- _Task details_:
The answer consists solely of the lines running from the one with "Where should I" through the final line below, transcribed exactly and without any pictures.
(Records for the task)
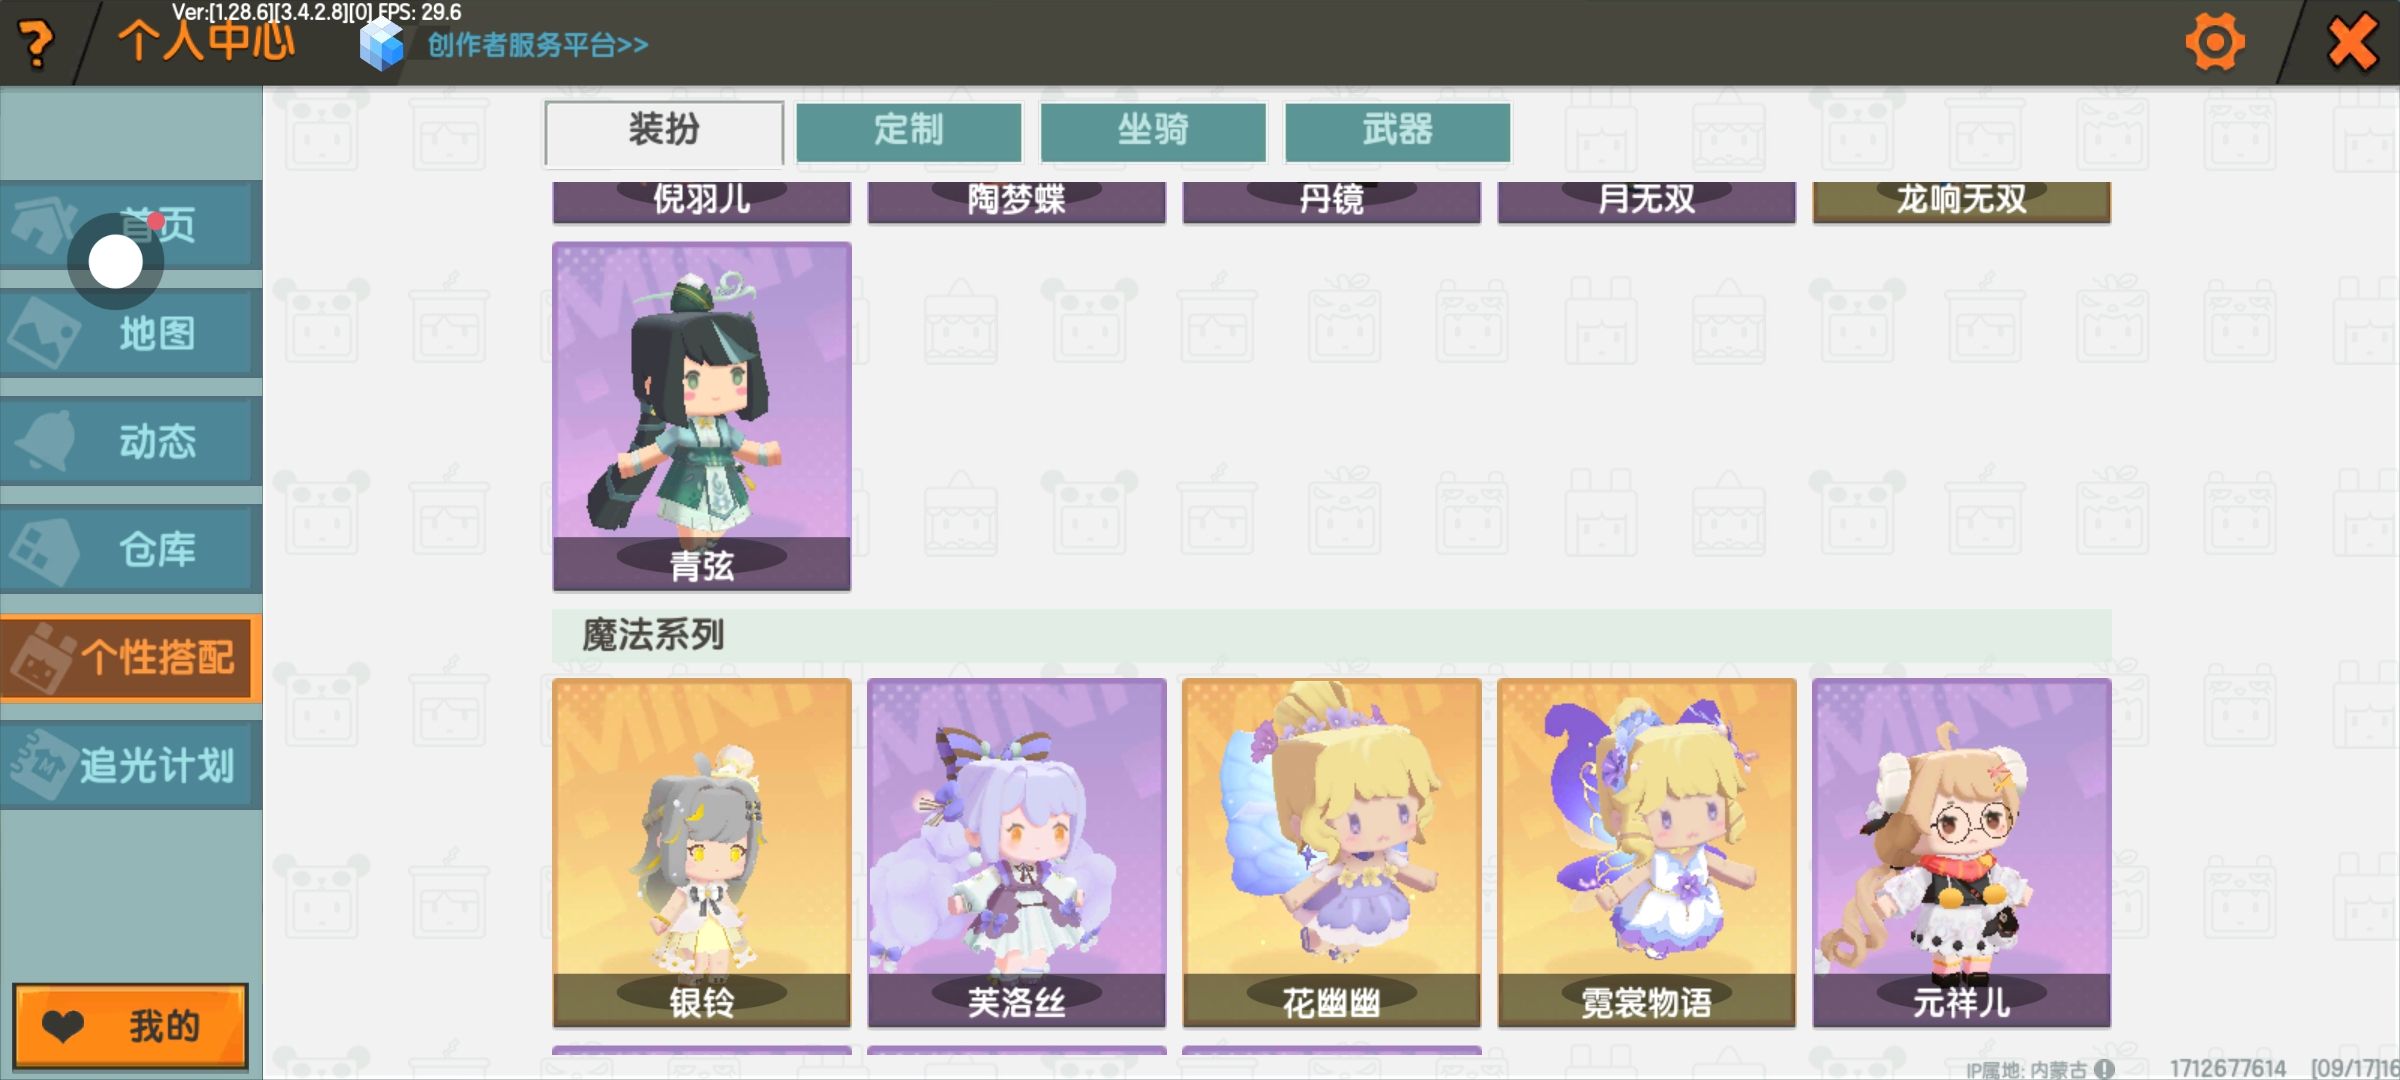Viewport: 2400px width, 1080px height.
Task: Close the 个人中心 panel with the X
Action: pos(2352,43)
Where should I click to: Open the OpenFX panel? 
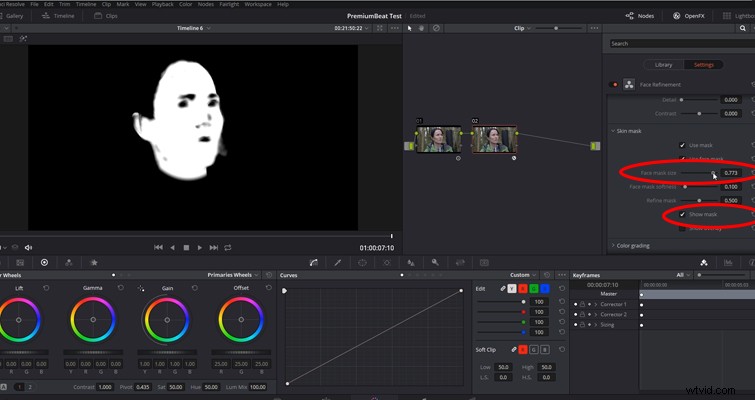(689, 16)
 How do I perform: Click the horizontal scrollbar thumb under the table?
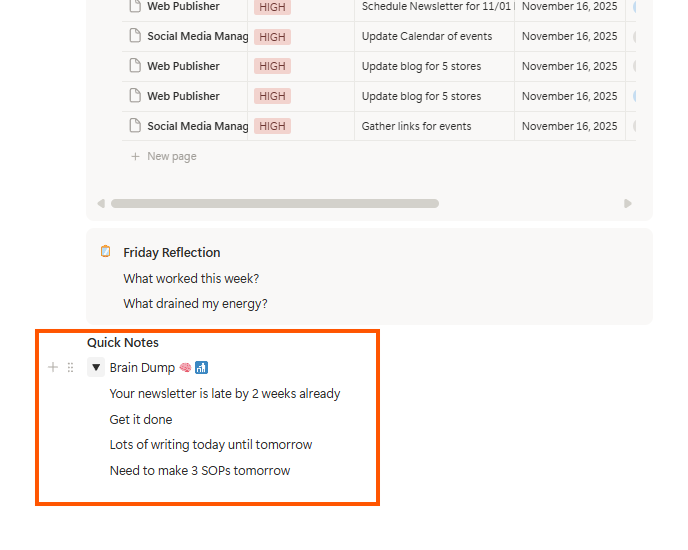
(End Records for the task)
- _Exercise answer_:
Where should I click to: Open the OpenFX panel? 
(689, 16)
 How do I perform: Click the horizontal scrollbar thumb under the table?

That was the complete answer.